Jennifer’s other projects during her time at MDX have included England’s Dreaming, a series of documentary photographs casting an unromantic eye on rural life including dead animals, flooded fields and broken down machinery, in response to city-dwellers’ “mythological thinking” about the countryside; and a narrative chronicling the breakdown of a character she created, failed actor Casper Kelly-Devore. For the latter work, she outlandishly retouched headshots of herself as Casper taken using the University’s Phase One camera, then staged scenes such as a flourbomb attack and a sex tape shot, filmed on a cameraphone and laptop camera respectively.

She has done other performance projects, including working with Crouching Tiger, Hidden Dragon art director Tim Yip and appearing as a talking head in feature films. She introduced herself to Alison Jackson after her stage show and ended up working with her on a 48 hour shoot and becoming her Production Assistant/Manager. She sees the performance art side of her practice, including dressing up in dramatic and provocative costumes, as the same as her photography – an alternative way of addressing issues she might also explore through documentary.

Doing similar work to her practice at Middlesex while she was still at school, Jennifer soaked up information about the art and design world from the colour supplements her mum brought home for her from cleaning jobs.

As a huge fan of Adam Ant - a student at Middlesex’s predecessor institution Hornsey College of Art - Jennifer says she always wanted to go at Middlesex, and the quality of the university’s art facilities in the Grove building was “an extremely happy coincidence” (in her final year one of the projects she set herself was to use as many MDX facilities as she could, from the digital studio to the embossing machine).

She praises the Arts and Creative Industries technicians for going above and beyond, and her tutors for being infinitely patient and accepting; together, they are “amazing people who really want to help you and want you to succeed”. She’s considering studying for an MA which she hopes to do at MDX. She has more work with Alison Jackson and a mentorship with photographer Amelia Troubridge lined up. She will continue to reframe the “normal” and create an “archive of the everyday” for her solo show at Old Truman Brewery in February 2020 which is part of her Free Range award. The prize also includes mentoring and a bursary for materials and printing.

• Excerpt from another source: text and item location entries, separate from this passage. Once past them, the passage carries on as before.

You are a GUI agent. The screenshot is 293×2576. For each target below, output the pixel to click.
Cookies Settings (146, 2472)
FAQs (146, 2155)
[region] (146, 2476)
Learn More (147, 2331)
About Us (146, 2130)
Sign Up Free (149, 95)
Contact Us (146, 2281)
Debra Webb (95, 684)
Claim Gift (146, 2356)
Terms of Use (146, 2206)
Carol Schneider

Michael Bradley, BA Photography joint programme leader and MA Photography programme leader said, “Jenny’s approach to her work is rigorous, thoughtful and highly original. She takes nothing for granted, questioning everything. For the Free Range Photography exhibition at the Old Truman she created an office installation complete with a floor of carpet tiles, flip chart and photographs pinned up as if for a presentation”.

“This is the fourth time we have participated in Free Range Photography at the Old Truman Brewery," Michael adds. "In that time we have won the Best Student Award three times: Katharina Hasler in 2016, Cole Quirke in 2018 and now Jenny Forward-Hayter in 2019. We have also won the Best in Show Award for the Middlesex BA Photography stand twice, in 2016 and 2018.

"The reasons for these successes I believe are that, first, we have some serious, committed students. Second, we have a highly integrated and excellent staff team, academic and technical, all of who enjoy working together and with the students. Third, the show is carefully planned and curated weeks before the installation and we print everything for the exhibition in-house to a very high quality. The awards are judged by industry professionals and it is gratifying that all our collective hard work (staff and student) is recognized in this way”.

Free Range Photography took place at the Old Truman Brewery from 21 June - 1 July, with Best Student prizes given to students exhibiting in both Week One and Week Two of the show. Thirty-one universities and colleges participated in Free Range this year.